■ Atividade proposta ■
Segundo o texto sobre a habilitação em licitações, em quais incisos o “e” foi substituído por “e/ou”?

III – a regularidade perante a Fazenda federal, estadual e/ou [substituiu “e”] municipal do domicílio ou sede do licitante, ou outra equivalente, na forma da lei; [diferente da de 19 de fevereiro – retirou-se o acréscimo]
A mudança no caput do artigo nos faz crer na ideia de trazer expressamente para a habilitação o conceito digital adotado no PL, com o fim de tornar a futura lei compatível com o artigo 3º, § 3º, da Lei nº 13.726/2018, que racionaliza atos e procedimentos administrativos dos Poderes da União, dos Estados, do Distrito Federal e dos Municípios e institui o Selo de Desburocratização e Simplificação.
As substituições de “e” por “e/ou” feitas nos incisos II e III, contudo, nos parecem equívocos. Imaginamos que a inspiração para a mudança esteja no fato de a inscrição no cadastro de contribuintes poderá ser estadual ou municipal, a depender da atividade desenvolvida pelo licitante. Entretanto, utilizar “e/ou”, ao contrário do que se pretendeu, denota que a inscrição no cadastro de contribuintes a ser exigida pode ser simultaneamente estadual e municipal. Por certo, as mutações não tiveram esse objetivo.

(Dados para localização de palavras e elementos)
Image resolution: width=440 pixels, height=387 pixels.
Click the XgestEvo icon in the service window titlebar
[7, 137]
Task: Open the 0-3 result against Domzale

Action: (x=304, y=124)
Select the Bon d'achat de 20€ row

■ Resposta ■
Nos incisos II e III.